▶ **EXERCISE DIRECTIONS**
Starting at the line that contains "Click chevron on View all documents" and stopping at the line that contains "The height and width of the screenshot is (407, 723).", transcribe every line of the material below exactly; pictures stay out.

▶ **RECORDS SHOWN**

★ ★ ★ ★ ★ ★ ★

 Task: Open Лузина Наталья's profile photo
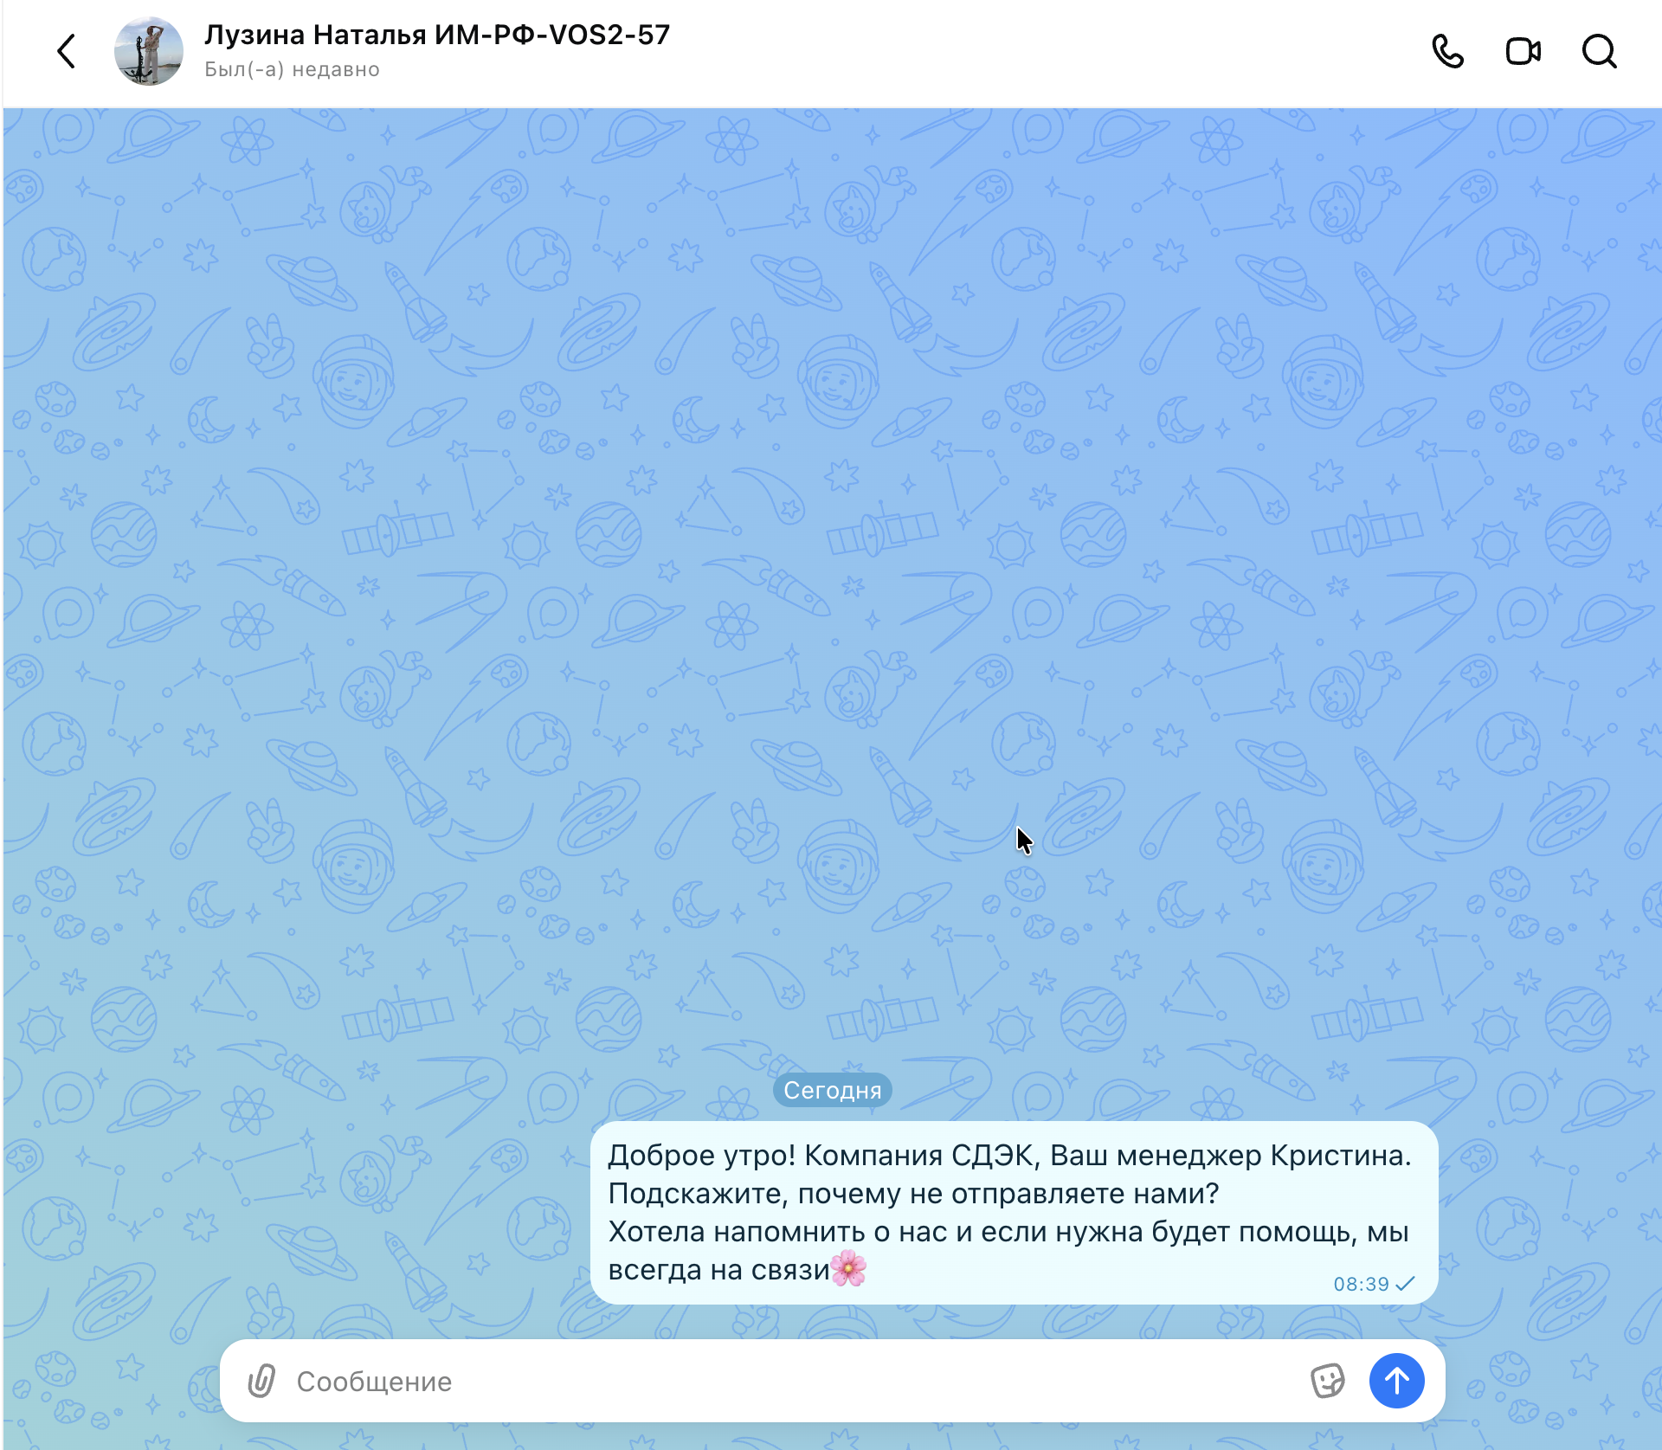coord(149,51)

★ ★ ★ ★ ★ ★ ★

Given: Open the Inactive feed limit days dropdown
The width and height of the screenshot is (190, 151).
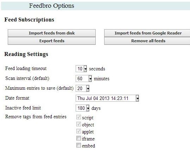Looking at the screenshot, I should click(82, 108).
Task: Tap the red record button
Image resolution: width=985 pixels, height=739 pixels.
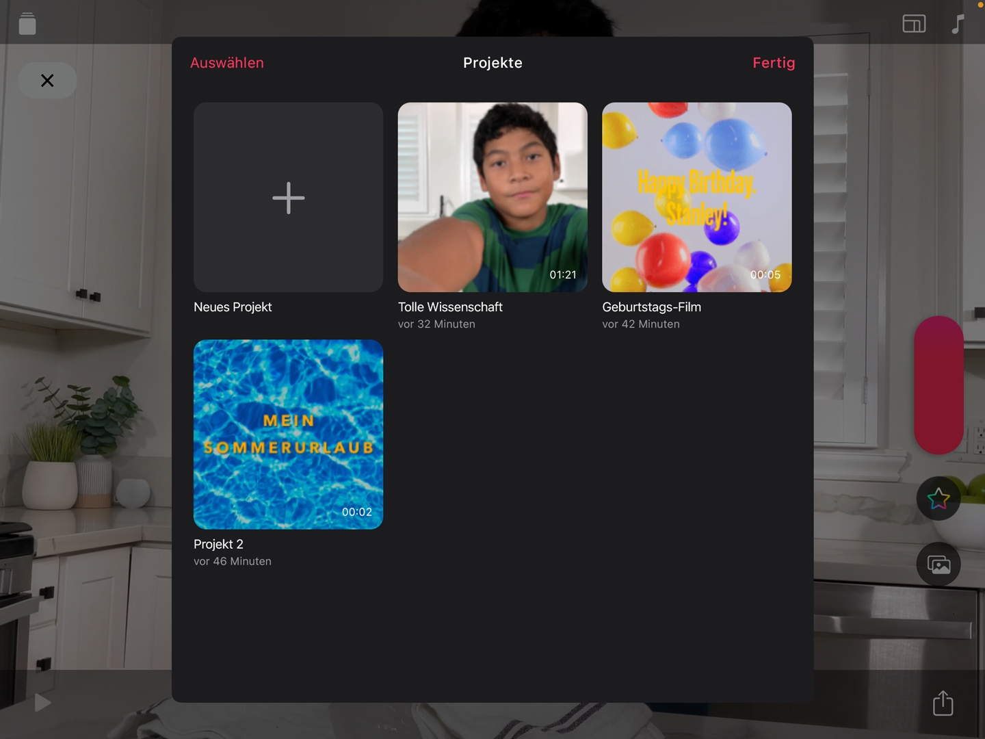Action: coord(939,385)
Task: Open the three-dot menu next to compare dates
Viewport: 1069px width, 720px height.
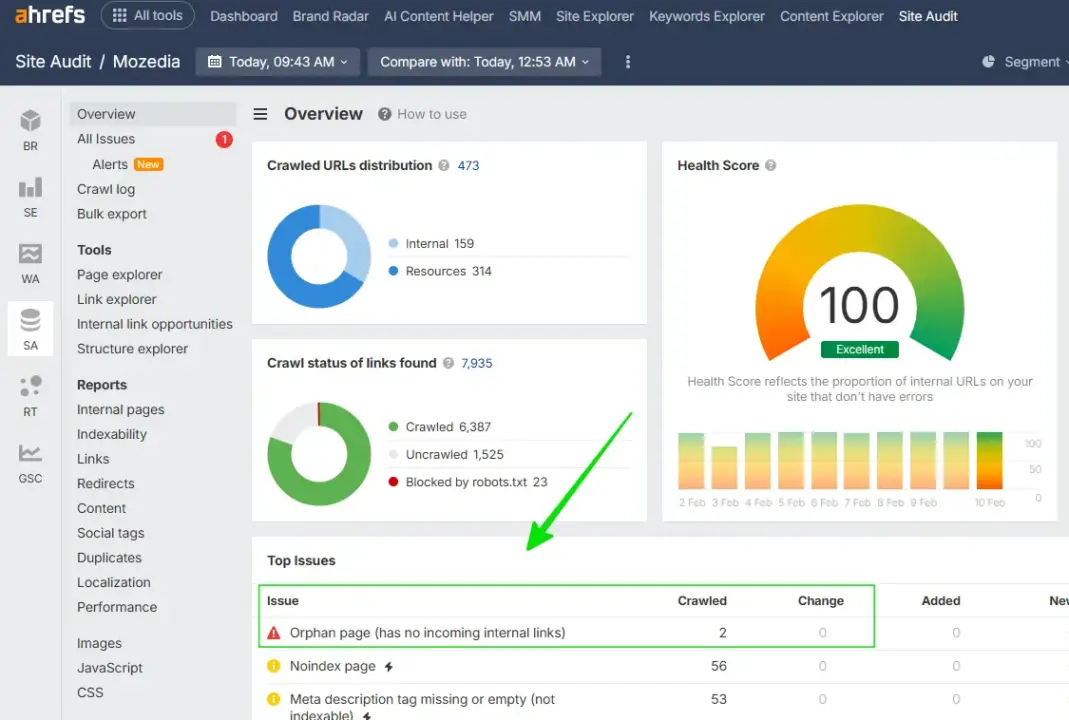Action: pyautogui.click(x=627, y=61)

★ ★ ★ ★ ★ ★ ★

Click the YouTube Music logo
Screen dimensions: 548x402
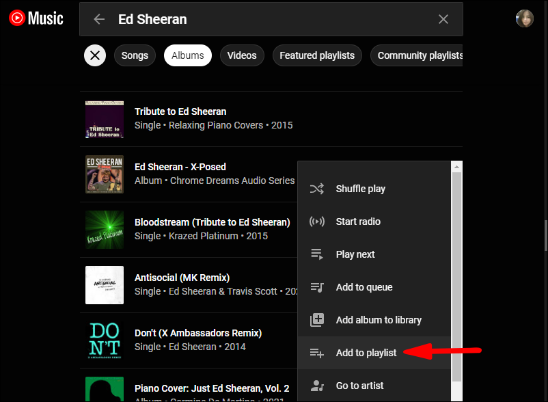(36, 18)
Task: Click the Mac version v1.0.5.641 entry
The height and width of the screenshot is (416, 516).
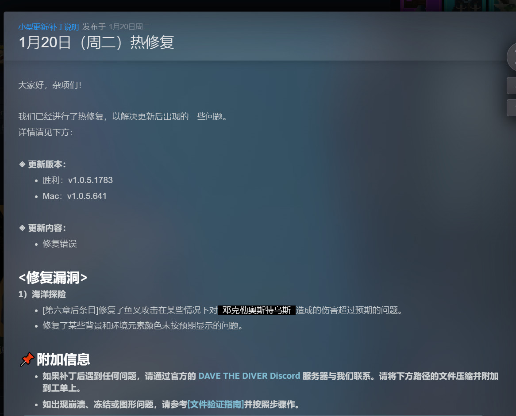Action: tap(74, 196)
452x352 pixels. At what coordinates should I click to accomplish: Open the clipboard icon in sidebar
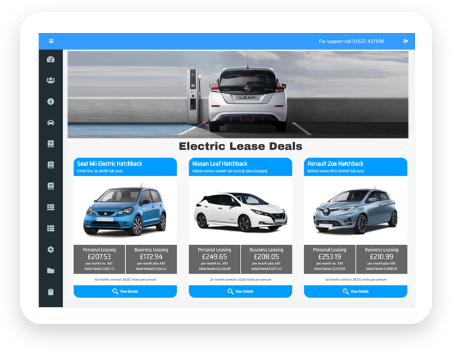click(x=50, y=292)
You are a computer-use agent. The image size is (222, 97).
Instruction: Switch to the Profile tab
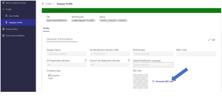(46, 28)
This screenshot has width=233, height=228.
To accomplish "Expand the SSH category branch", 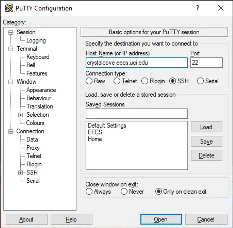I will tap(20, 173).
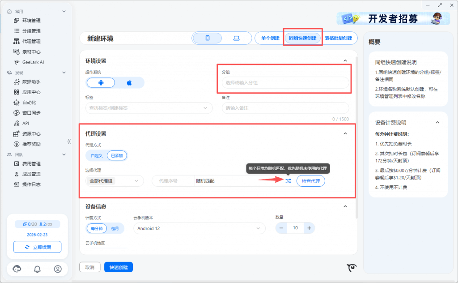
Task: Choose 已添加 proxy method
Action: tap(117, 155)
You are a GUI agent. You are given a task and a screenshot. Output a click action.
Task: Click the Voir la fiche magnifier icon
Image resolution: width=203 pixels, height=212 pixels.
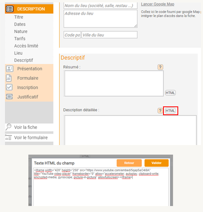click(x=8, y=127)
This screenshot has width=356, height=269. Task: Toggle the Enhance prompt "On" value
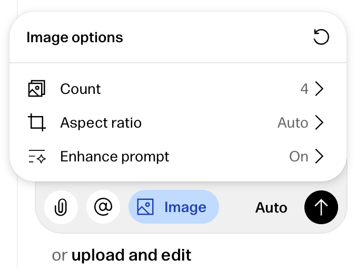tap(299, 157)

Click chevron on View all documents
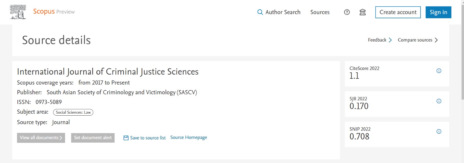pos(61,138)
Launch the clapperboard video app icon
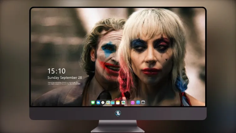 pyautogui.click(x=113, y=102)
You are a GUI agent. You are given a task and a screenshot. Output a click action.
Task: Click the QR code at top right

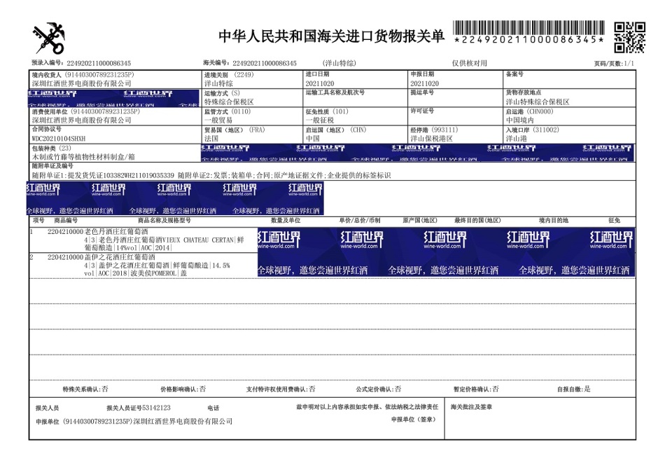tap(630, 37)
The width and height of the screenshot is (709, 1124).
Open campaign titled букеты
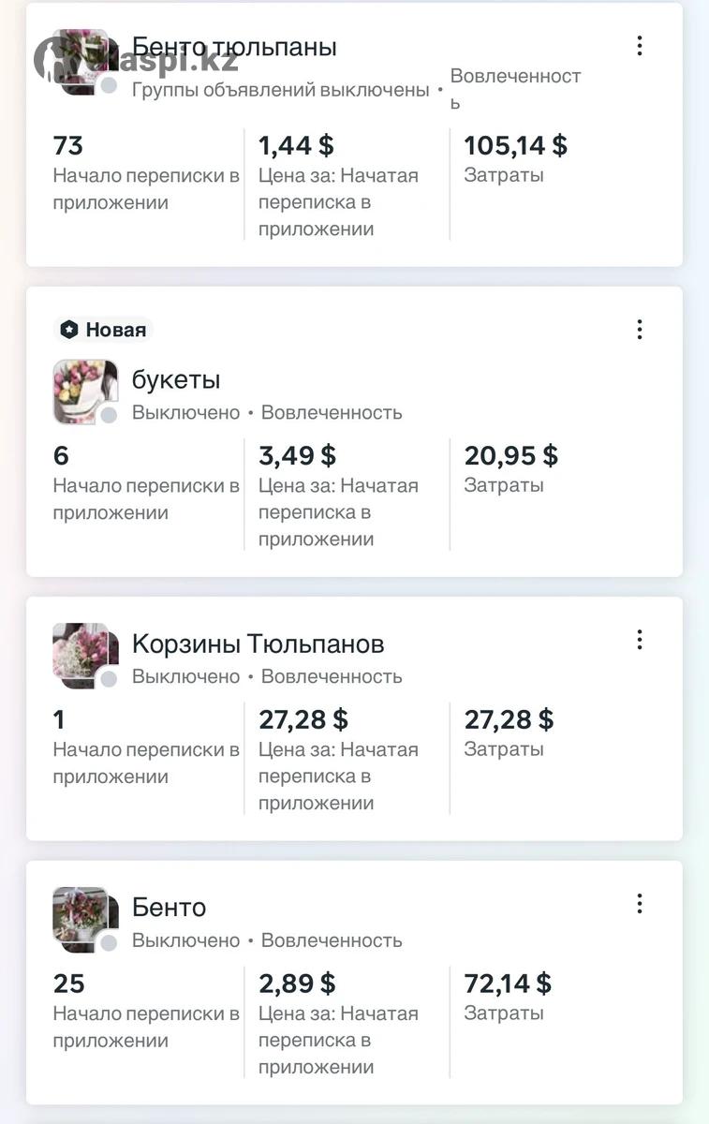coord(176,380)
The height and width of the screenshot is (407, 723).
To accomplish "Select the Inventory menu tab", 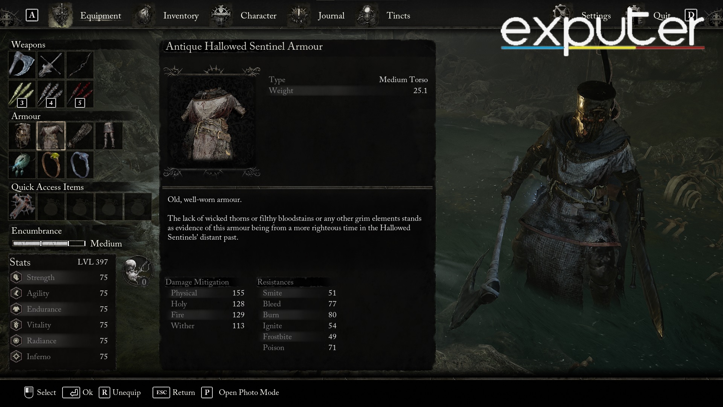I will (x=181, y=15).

★ ★ ★ ★ ★ ★ ★

▶ **EXERCISE OUTPUT**
Click chevron on View all documents
pos(61,138)
Launch the clapperboard video app icon
 pyautogui.click(x=113, y=102)
You are a GUI agent. You are given a task and a screenshot. Output a click action.
Task: Click the QR code at top right

tap(630, 37)
The width and height of the screenshot is (709, 1124).
Open campaign titled букеты
coord(176,380)
The height and width of the screenshot is (407, 723).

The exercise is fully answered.